Mf the contractual penalty proceedings had to be conducted before a Swiss court without such an agreement, the plaintiff would also have a significant legitimate interest in an agreement on the place of jurisdiction. This is because this place of jurisdiction would be associated with a considerable additional burden for him, as he would have to conduct the proceedings before a foreign court with procedural rules with which he is not familiar. Even if it could be assumed that German law would apply, there would still be uncertainty as to how Swiss courts would apply German law.

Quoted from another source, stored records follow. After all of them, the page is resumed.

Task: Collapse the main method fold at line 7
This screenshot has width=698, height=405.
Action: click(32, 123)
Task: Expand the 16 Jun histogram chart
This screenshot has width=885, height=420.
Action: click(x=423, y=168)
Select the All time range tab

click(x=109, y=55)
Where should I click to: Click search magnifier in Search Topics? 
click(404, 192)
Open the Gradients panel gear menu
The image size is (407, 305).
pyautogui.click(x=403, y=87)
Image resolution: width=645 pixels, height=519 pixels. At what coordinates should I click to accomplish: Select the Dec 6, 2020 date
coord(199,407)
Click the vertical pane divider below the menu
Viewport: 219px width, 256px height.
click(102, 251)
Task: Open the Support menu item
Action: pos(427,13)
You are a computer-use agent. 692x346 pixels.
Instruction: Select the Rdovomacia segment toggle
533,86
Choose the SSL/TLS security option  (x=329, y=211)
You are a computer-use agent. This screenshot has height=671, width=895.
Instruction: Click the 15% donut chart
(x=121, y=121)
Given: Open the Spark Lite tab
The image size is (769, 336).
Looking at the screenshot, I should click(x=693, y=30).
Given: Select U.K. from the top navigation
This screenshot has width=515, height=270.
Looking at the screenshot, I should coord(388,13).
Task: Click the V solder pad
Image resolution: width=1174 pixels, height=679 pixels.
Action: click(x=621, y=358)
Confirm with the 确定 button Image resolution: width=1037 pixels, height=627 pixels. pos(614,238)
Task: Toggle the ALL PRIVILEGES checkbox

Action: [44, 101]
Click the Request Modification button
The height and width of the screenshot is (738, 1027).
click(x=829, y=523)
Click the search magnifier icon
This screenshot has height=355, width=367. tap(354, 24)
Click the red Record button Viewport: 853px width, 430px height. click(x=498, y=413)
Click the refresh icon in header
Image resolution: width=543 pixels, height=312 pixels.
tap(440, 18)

Practical tip for creditors and debtors
Strict requirements are placed on the elimination of the risk of repetition by submitting a declaration of submission. If there are even minor doubts about the content and scope of the declaration of submission, it is not sufficient to dispel the concern of a future infringement of competition law. The creditor can or must then enforce his claim in court in order to protect his rights.
In disputes with an international dimension, the creditor must ensure that he is not satisfied with an obligation to cease and desist with a contractual penalty, which he may later have to enforce abroad and by applying foreign law. The guideline here is the title that would be issued at the end of a legal dispute.
It is important for the debtor to know that he does not have to offer the described additions on his own initiative. As a rule, they only have to act when the creditor asks them to do so. Against the background of freedom of contract, the parties to a forbearance agreement are free to formulate it as they wish. If the creditor is satisfied with a certain cease-and-desist declaration, it is not the debtor’s responsibility to “help him get on the horse”.